Multiple hurdles face developers of novel cell-based therapies, such as CAR-T, to successfully produce effective therapeutics. Following is a brief summary of some of the key challenges and how they are being addressed through the use of gene editing.  

If the patient’s own T cells are to be used, there must be enough healthy cells available for harvest and proliferation. However, the cancer a patient may be fighting, or the treatment they’ve received, may have damaged the cells or reduced their number. Even if this is not the case and it is possible to manufacture the modified cells to transfuse into the patient’s body, those cells then face a number of functional challenges. They may attack the patient’s cells if they’re derived from a different donor. They may even attack each other. Supposing those problems are avoided, the cancer afflicting the patient can only be fought effectively if the engineered immune cells can find the cancerous cells and actively attack them for a long enough period. They must do this even when the cancer may have created a toxic or soporific microenvironment around itself. Lastly, the attack must not cause undue harm to the rest of the patient’s body. All these risks must be mitigated, and researchers have homed in on specific genes to help accomplish the feat.  

Knocking out the TRAC, CIITA and B2M genes can mitigate the risk of graft versus host disease (GvHD).[1,2] Without functional copies of those genes, modified cells lose their endogenous T-cell receptor (TCR) and major histocompatibility complex (MHC) proteins, and thus won’t be triggered to attack healthy host cells. Researchers are searching for ways of avoiding GvHD to make it easier to use healthy donor (allogenic) cells rather than having to use potentially ailing and scarce patient-derived (autologous) cells. Allogenic CAR-T cells could also be ready and waiting as soon as a patient needs them. 

To address the need for sustained activity of the CAR-T cells being introduced, PD-1, CTLA-4, LAG-3, and TIM-3 are additional targets for disruption. T-cell exhaustion describes a decline in the the ability of the modified immune cells to stay alive and active as they attack the cancer. The causes of this fatigue are multifactorial and an area of active research. Investigators have reported reduced T-cell exhaustion by turning off these four genes.[1,2] 

Lastly, GM-CSF and IL-6 are two gene targets whose deactivation can improve the safety of CAR-T cell therapies. [1] The cytokines encoded in these genes entail risk of Cytokine Release Syndrome and neurotoxicity if their production becomes dysregulated.  
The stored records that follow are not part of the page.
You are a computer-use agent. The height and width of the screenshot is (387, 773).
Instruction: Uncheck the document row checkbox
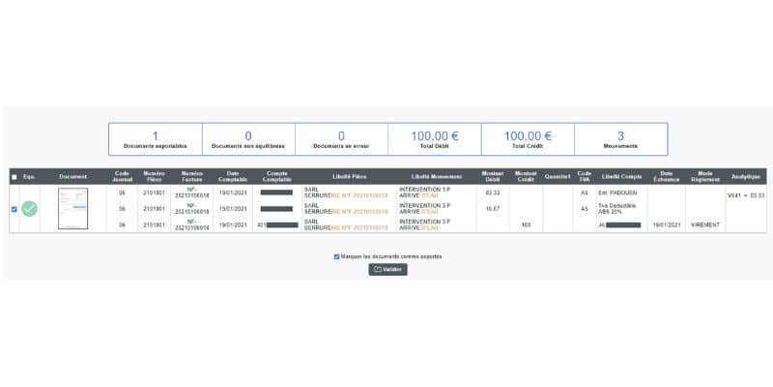click(x=14, y=209)
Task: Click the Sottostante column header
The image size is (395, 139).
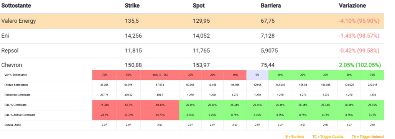Action: coord(16,6)
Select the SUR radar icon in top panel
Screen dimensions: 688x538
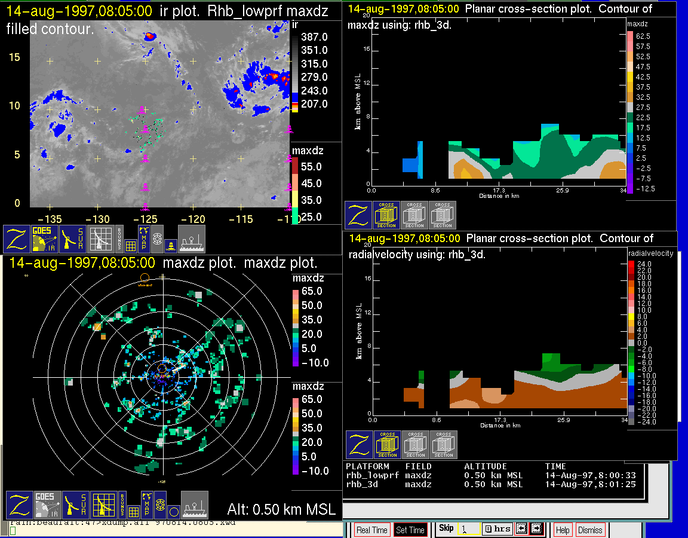click(x=73, y=239)
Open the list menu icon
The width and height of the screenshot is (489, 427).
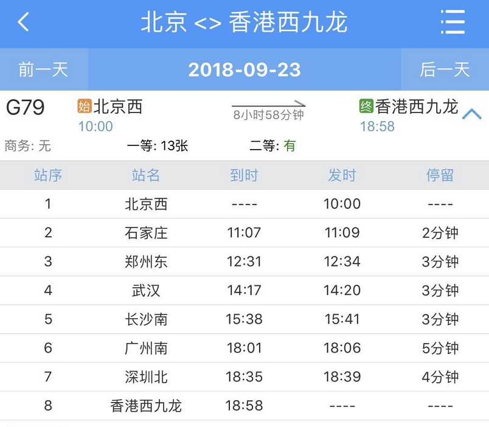point(453,23)
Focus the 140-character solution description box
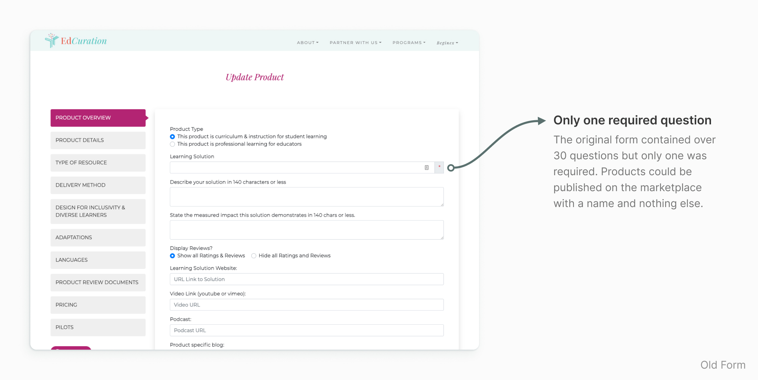 [307, 197]
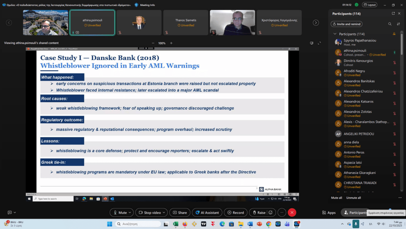The width and height of the screenshot is (406, 229).
Task: Turn off camera with Stop video
Action: [x=150, y=213]
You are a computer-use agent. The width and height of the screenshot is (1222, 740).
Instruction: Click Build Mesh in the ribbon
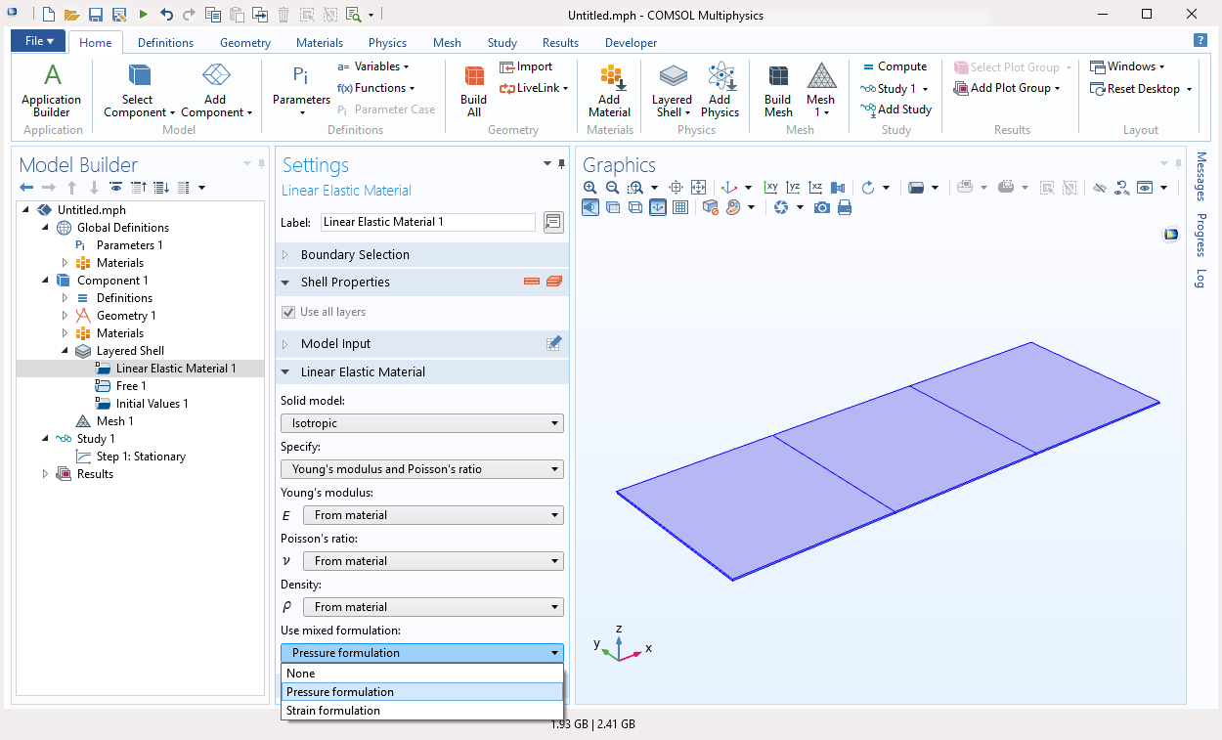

The ultimate goal of having pre-made, off-the-shelf modified immune cells is within sight, though still out of reach. Perhaps the day is not too far off when allogenic CAR-T cells will be available on demand through the modification of these and other genes. 

References 

  1. Dimitri, A., Herbst, F. & Fraietta, J.A. Engineering the next-generation of CAR T-cells with CRISPR-Cas9 gene editing. Mol Cancer 21, 78 (2022). https://doi.org/10.1186/s12943-022-01559-z 
  2. Liu X, Zhang Y, Cheng C, Cheng AW, Zhang X, Li N, Xia C, Wei X, Liu X, Wang H. CRISPR-Cas9-mediated multiplex gene editing in CAR-T cells. Cell Res. 2017 Jan;27(1):154-157. doi: 10.1038/cr.2016.142. Epub 2016 Dec 2. PMID: 27910851; PMCID: PMC5223227.